▸ Consigna: En el fragmento sobre Roma, Cartago y Sicilia que sigue, anota todo lo que se cuenta que hicieron los samnitas o que les pasó a ellos.

▸ Fragmento elegido:
--- --- ---
Pero cuando Roma tomó todos los puertos del sur de Italia y los intereses de Ñapóles y Tarento, antiguas rivales de Cartago, pasaron también a ser intereses de Roma, la situación cambió por completo. Cartago comprendió claramente que Roma, como cabeza de los griegos occidentales, se vería obligada en un futuro próximo a tomar en sus manos los asuntos sicilianos y a apoyar a los griegos de Sicilia en su lucha secular contra los cartagineses. Ya era significativo el hecho de que Roma hubiera sido desde larga fecha la aliada de Massilia, la otra rival que tenía Cartago. Es preciso observar que las relaciones entre los griegos sicilianos y las tribus nativas del país, que siempre habían sido frecuentes e ininterrumpidas, eran especialmente activas en el siglo IV a. C. A menudo se contrataban destacamentos de samnitas para cumplir funciones militares en Sicilia y a muchos de ellos, después de cumplir el período de servicio, se les recompensaba con lotes de tierras. Un ejemplo palmario de que los samnitas deseaban establecerse en Sicilia lo tenemos en la historia de la ciudad griega de Mesana. Los mercenarios samnitas entraron en posesión de ella como pago de Agátocles y la transformaron en una ciudad samnita, cosa que ya le había ocurrido mucho antes a Regio, una ciudad griega situada en la parte oriental del Estrecho.
--- --- ---
▸ Listado en bruto:
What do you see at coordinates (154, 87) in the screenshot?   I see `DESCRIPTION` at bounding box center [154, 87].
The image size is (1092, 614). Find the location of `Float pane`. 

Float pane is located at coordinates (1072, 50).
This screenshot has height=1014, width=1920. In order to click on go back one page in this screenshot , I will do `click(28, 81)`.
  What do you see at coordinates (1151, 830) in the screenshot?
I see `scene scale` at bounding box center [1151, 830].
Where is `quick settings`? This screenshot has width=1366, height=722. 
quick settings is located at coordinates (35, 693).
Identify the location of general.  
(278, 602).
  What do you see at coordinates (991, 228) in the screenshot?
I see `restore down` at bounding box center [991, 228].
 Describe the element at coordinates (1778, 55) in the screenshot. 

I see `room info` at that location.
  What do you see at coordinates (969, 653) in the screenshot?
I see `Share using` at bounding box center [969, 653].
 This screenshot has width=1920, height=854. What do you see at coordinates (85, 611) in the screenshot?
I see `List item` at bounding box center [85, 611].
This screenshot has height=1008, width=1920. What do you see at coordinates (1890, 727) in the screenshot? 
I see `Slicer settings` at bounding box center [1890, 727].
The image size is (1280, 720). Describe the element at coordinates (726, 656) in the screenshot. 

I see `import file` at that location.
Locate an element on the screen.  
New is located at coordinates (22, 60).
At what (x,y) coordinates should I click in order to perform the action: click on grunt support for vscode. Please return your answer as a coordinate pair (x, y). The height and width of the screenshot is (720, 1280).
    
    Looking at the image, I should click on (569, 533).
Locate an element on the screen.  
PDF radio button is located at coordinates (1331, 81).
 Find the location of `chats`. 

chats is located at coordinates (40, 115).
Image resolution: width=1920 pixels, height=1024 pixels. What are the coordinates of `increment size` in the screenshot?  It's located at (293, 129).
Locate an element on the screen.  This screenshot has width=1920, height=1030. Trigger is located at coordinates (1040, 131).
--- --- ---
▸ Respuesta:
- A menudo se los contrataba en grupos para cumplir funciones militares en Sicilia.
- A muchos, al terminar su período de servicio, se les daba lotes de tierras como recompensa.
- Los mercenarios samnitas se quedaron con la ciudad griega de Mesana como pago de Agátocles.
- Convirtieron Mesana en una ciudad samnita.